Veja as declarações do apresentador na íntegra
"Bom, para quem não sabe, a 3ª Vara Criminal Federal de São Paulo condenou o comediante Leo Lins a oito anos e três meses de prisão em regime fechado. Também condenou esse mesmo comediante a uma multa de R$1,4 milhão, acrescida de R$300 mil de danos morais coletivos. Qual foi o crime do comediante Leo Lins? Contar piadas em um show de humor. Esse show foi posteriormente postado no YouTube e ao que tudo indica isso foi um crime. Em um país em que o INSS é usado para fraudar velhinhos à força, a Justiça puniu um comediante por contar piadas em um ambiente criado para isso soa uma piada de mau gosto.
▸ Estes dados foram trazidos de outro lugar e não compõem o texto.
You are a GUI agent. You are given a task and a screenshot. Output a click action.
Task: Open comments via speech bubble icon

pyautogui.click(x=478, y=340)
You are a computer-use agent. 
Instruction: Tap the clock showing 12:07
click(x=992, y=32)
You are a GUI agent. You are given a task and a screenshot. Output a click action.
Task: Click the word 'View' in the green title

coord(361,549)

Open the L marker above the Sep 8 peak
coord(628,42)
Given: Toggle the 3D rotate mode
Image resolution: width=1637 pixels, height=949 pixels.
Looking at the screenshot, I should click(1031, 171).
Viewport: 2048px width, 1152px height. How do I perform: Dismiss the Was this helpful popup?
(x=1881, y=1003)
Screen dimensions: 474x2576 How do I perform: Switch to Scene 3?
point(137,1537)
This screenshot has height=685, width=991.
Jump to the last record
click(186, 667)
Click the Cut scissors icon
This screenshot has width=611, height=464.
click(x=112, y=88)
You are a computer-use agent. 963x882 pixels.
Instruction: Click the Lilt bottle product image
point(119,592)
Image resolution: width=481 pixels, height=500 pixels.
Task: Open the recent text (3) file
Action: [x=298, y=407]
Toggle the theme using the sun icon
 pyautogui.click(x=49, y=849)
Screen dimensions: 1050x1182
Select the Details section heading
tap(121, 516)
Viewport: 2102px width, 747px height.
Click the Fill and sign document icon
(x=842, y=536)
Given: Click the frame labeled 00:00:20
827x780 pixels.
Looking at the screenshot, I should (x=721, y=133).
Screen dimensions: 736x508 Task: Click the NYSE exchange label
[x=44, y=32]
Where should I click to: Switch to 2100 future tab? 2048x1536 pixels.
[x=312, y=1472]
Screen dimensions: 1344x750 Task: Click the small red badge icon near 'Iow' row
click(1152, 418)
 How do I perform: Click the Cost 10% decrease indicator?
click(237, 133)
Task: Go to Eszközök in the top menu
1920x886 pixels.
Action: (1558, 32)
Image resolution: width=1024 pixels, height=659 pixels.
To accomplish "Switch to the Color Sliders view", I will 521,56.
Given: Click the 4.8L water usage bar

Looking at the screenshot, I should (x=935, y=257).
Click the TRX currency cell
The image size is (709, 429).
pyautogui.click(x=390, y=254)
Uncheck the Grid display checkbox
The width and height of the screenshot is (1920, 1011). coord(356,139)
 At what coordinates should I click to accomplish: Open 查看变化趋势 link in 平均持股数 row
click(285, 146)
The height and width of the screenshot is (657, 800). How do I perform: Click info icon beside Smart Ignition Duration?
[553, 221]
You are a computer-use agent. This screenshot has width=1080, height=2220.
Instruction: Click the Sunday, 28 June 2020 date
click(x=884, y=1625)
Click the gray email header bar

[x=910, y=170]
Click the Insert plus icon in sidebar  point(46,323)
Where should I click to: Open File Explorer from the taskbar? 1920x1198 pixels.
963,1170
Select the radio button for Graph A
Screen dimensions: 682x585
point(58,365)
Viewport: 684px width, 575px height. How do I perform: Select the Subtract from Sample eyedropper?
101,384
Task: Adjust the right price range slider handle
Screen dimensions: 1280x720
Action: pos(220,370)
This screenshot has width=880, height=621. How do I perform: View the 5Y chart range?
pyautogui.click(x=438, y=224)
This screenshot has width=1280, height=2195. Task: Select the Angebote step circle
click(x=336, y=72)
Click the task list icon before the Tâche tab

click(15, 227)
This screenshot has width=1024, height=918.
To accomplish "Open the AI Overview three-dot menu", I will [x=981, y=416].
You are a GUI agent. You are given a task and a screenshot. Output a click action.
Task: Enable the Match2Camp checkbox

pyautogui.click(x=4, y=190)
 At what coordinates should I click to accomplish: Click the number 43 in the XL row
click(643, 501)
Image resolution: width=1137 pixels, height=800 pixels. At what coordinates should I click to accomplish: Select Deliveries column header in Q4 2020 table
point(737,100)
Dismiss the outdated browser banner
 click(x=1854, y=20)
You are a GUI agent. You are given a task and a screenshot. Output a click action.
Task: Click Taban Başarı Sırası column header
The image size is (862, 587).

Mas o Brasil é assim: é um lugar que o certo é duvidoso, o duvidoso é certo, e a decisão contra o Leo usa, entre outros fundamentos, dois argumentos que são, no mínimo, duvidosos. E duvidosos aqui no sentido de ser duvidoso mesmo. Um desses argumentos seria de que a liberdade de expressão não pode ser irrestrita. Oras, mas liberdade de expressão só pode ser irrestrita. Todos que expressam uma opinião -- seja no teatro, na poesia, na música, na ficção, no livro ou em forma de uma piada -- todos podem ser criticados, questionados e até acionados em processos civis. Agora, o que não pode em hipótese alguma é serem presos ou alvos de censura.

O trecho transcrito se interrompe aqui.